§ **The task**
Omit the pictures. Transcribe exactly the lines below, from the one with "Click the Anonymous Browsing spy icon" up to and including the last.

(Collection entries)
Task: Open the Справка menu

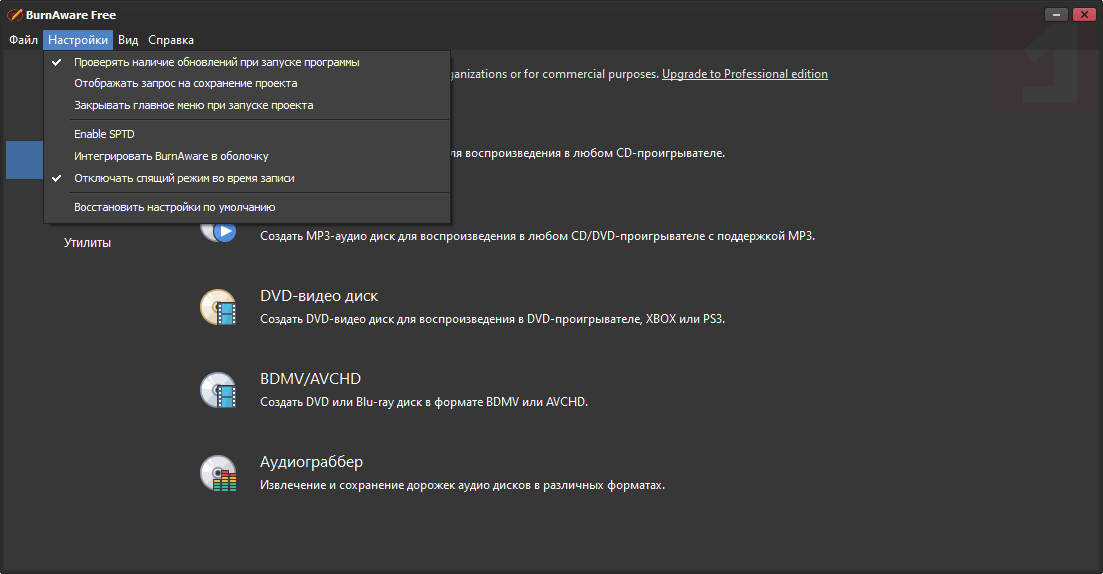Action: (171, 40)
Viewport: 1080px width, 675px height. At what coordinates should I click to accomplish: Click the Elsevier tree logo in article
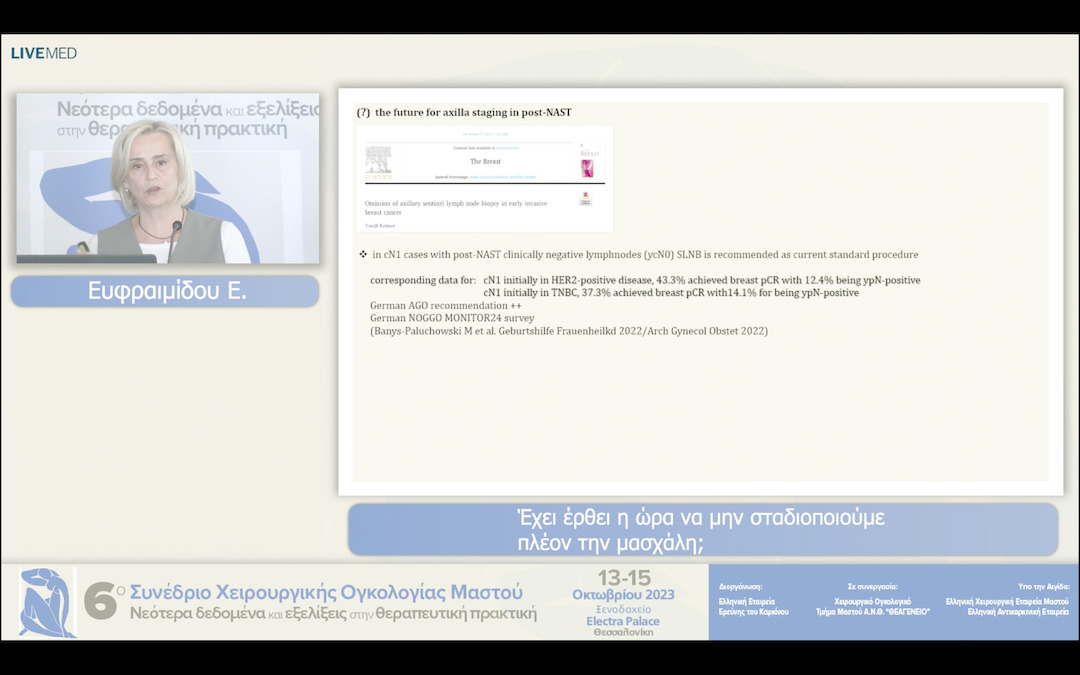pos(378,161)
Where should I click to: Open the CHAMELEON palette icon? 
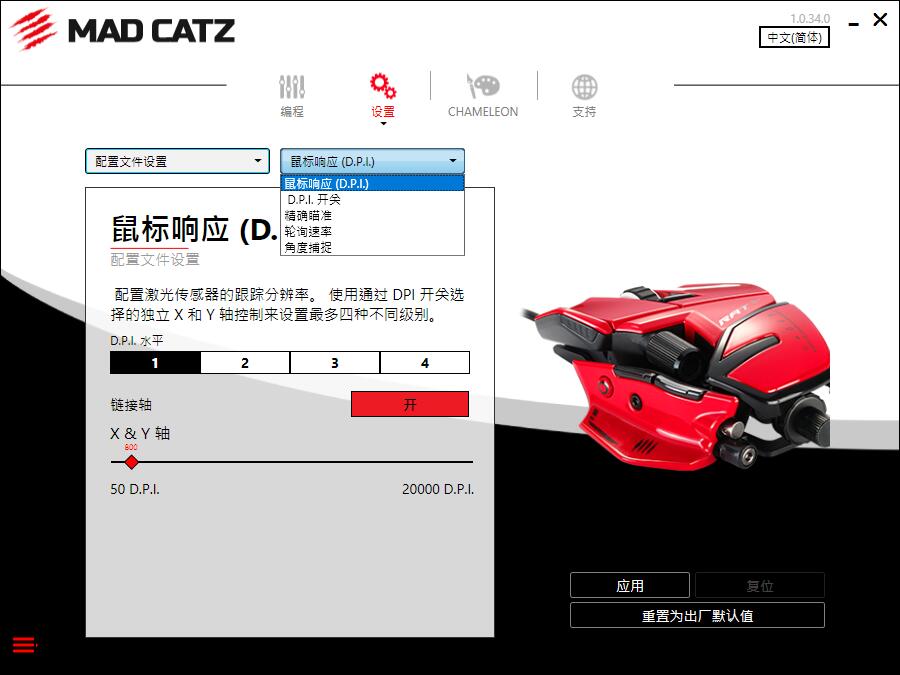coord(483,86)
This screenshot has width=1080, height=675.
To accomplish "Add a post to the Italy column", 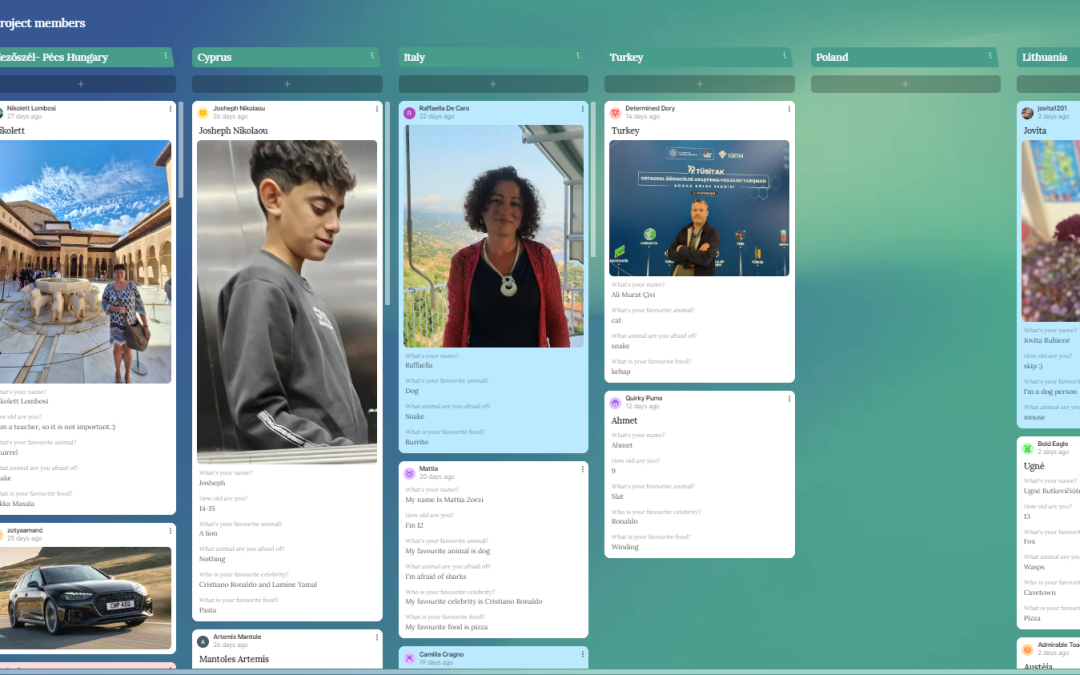I will (x=493, y=84).
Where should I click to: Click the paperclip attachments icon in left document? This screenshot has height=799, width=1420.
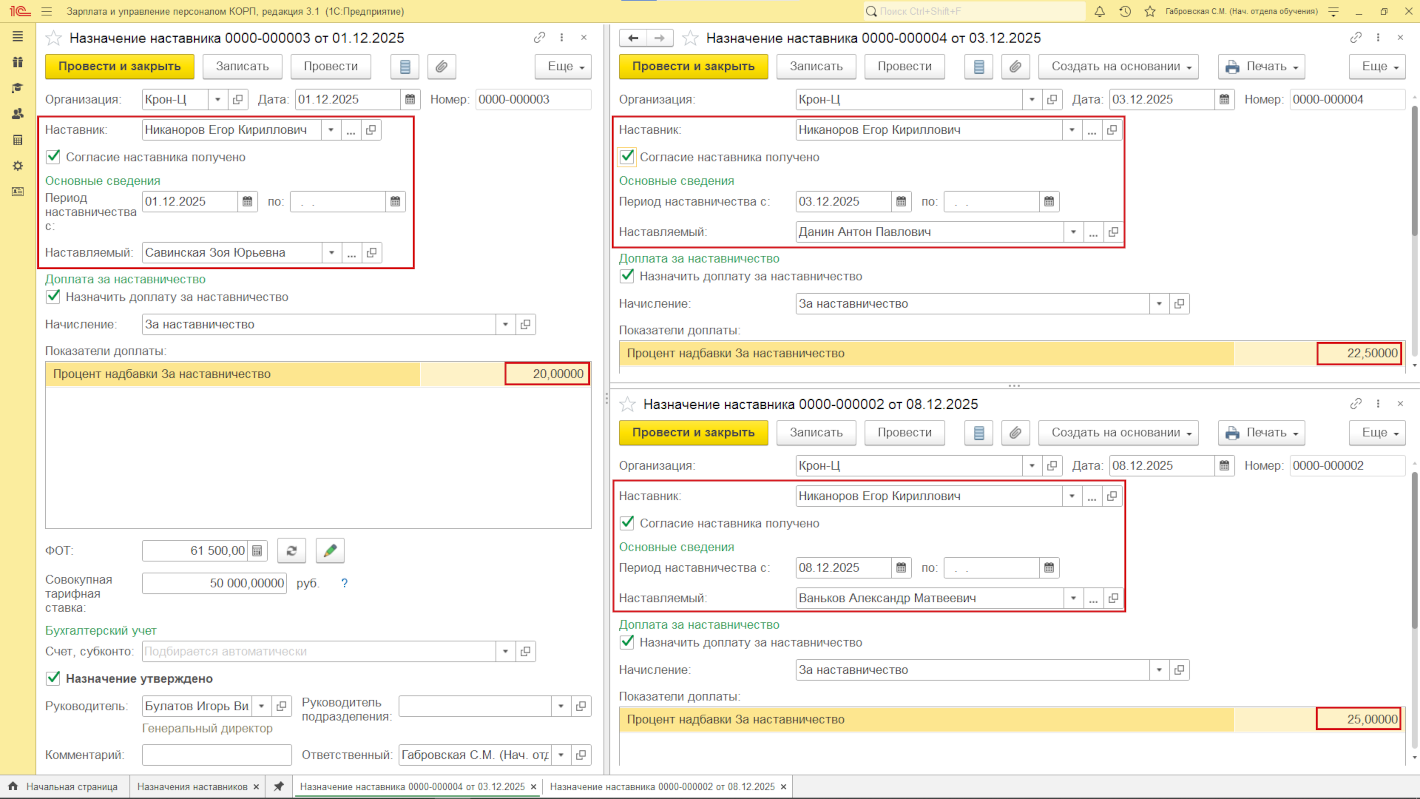(x=441, y=67)
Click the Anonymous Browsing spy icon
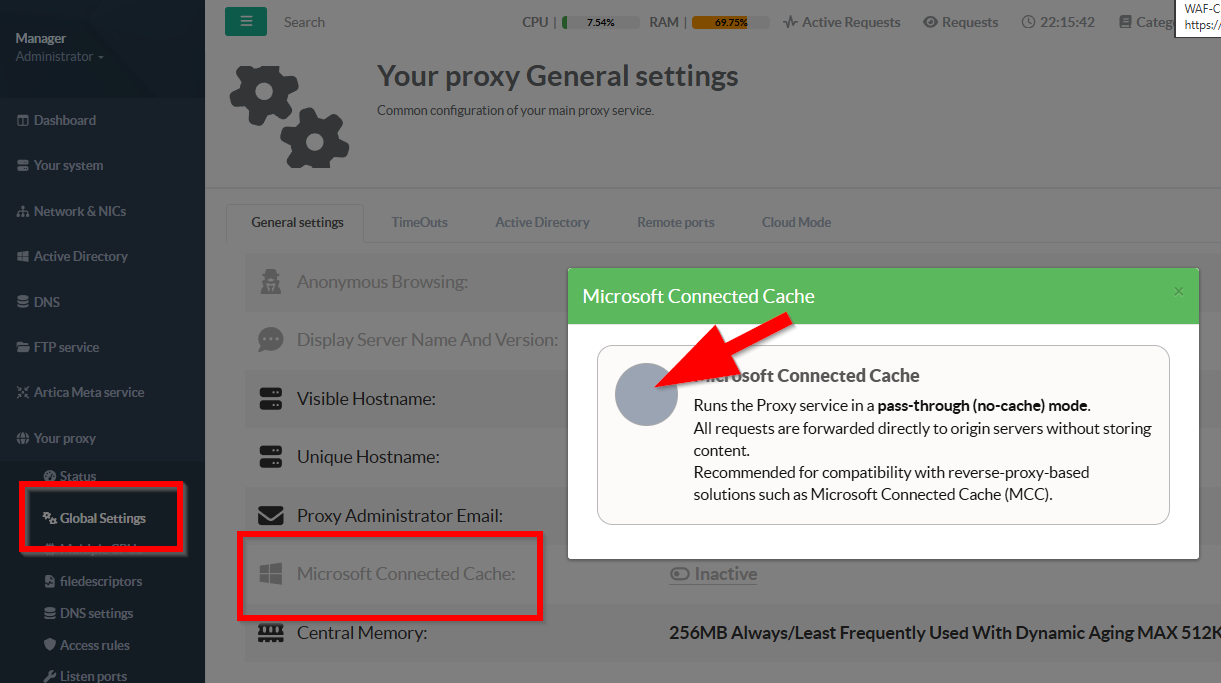The image size is (1221, 683). tap(270, 282)
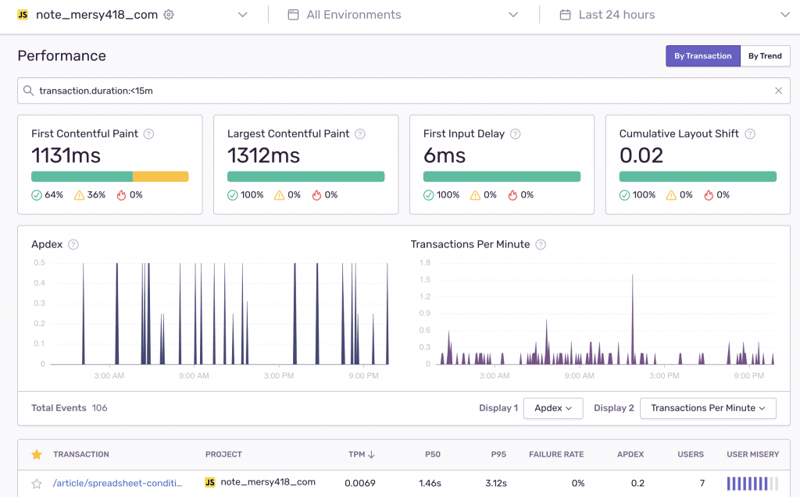Click help icon next to First Input Delay
The image size is (800, 497).
click(x=513, y=134)
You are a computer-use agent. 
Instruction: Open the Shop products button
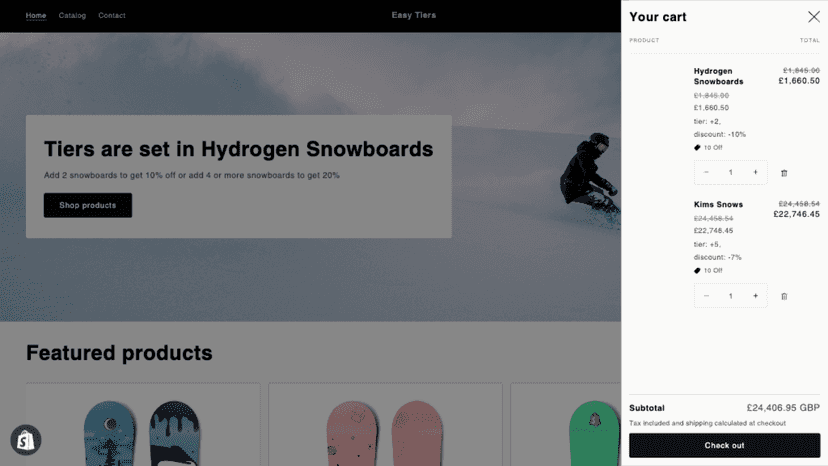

§ **Answer section**
Click the Anonymous Browsing spy icon
The image size is (1221, 683). tap(270, 282)
Click help icon next to First Input Delay
The image size is (800, 497).
click(x=513, y=134)
You are a computer-use agent. 
Instruction: Open the Shop products button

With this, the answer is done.